Disini juga sama, menggunakan kartu. Sampai akhirnya kita mencari yang lainnya. Setelah masuk, berbekal duit lima puluh ribu dari nyokap, gue menghabiskan uang 60 ribu. Sudah pasti rugi. Namun dengan hasil ticket yang kita dapatkan dari beberapa permainan, kita bisa mendapatkan gantungan kunci, sticker, permen dan tiga buah fruit tea. Kita pun turun kembali ke tempat nyokap yang masih asyik mengobrol. Akhirnya kita pulang menuju rumahnya mas Panji menggunakan trans Jogja (lagi).
Ketika sedang menunggu di halte, gue melihat sebuah becak bahkan andong/delman yang menggunakan plat nomor kuning. Yang artinya, plat nomornya bau ! Bukan deh, yang artinya ini merupakan angkutan umum. Unik juga, karena di Jakarta jarang ada becak berplat nomor. Bus yang gue tunggu pun datang.
Di akhir perjalanan, dengan semangatnya supir trans Jogja ini membelok-belokkan busnya sehingga keadaan di dalam bus yang penuh sesak dengan penumpang ini menjadi goyang kanan, goyang kiri seperti naik wahana roller coaster di Dufan. Dan sementara keadaan posisi duduk gue sangat memprihatinkan. Dengan pantat yang Cuma mendapat setengah bangku yang dimana bangkunya itu juga tinggal setengah harus berbagi pula dengan seoarang ibu-ibu. Alhasil, pantat gue menjadi kejang-kejang.

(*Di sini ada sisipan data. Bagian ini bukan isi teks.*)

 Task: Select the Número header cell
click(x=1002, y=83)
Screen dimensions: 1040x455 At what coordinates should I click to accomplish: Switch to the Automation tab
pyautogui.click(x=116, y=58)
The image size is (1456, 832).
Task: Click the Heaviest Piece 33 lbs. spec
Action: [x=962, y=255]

Perjalanan yang membutuhkan waktu sekitar 35 menit pun berkahir di terminal Giwangan, Kab.Bantul. Kita pun menaiki ojek untuk menuju rumah mas Panji karena memang letaknya sangat terpencil. Dan ini adalah kabar buruk (lagi) untuk sinyal gue. L Mas Panji sudah menikah dan memiliki satu orang gadis berumur satu tahun yang diberi nama “Gadis”. Ngga tau deh kenapa dikasih nama seperti ini.
Sesampainya disana, gue dan keluarga pun beristirahat mengumpulkan tenaga untuk melawan sultan keraton !
Malam harinya kita mau ke keraton. Tapi sebelumnya karena kita lapar, kita menuju rumah makan Raminten. Sesuai dengan saran teman gue, katanya disini enak. Yes ! Mari kita coba seberapa maknyus’nya makanan di raminten. Kemudian kita mengurungkan niat untuk makan disana karena kita sudah makan antrian motor dan mobil yang menggambarkan betapa banyaknya pengunjung disini. Katanya kalau mau, silahkan antri. Tentu saja gue yang pengen makan disitu menjadi males karena berpikiran kalau kita sudah selesai makan, pasti akan diusir secepat-cepatnya dan dalam tempo yang sesingkat-singkatnya. Karena sudah banyak antrian di belakang kita. Kita pun tidak jadi makan dan langsung ke keraton.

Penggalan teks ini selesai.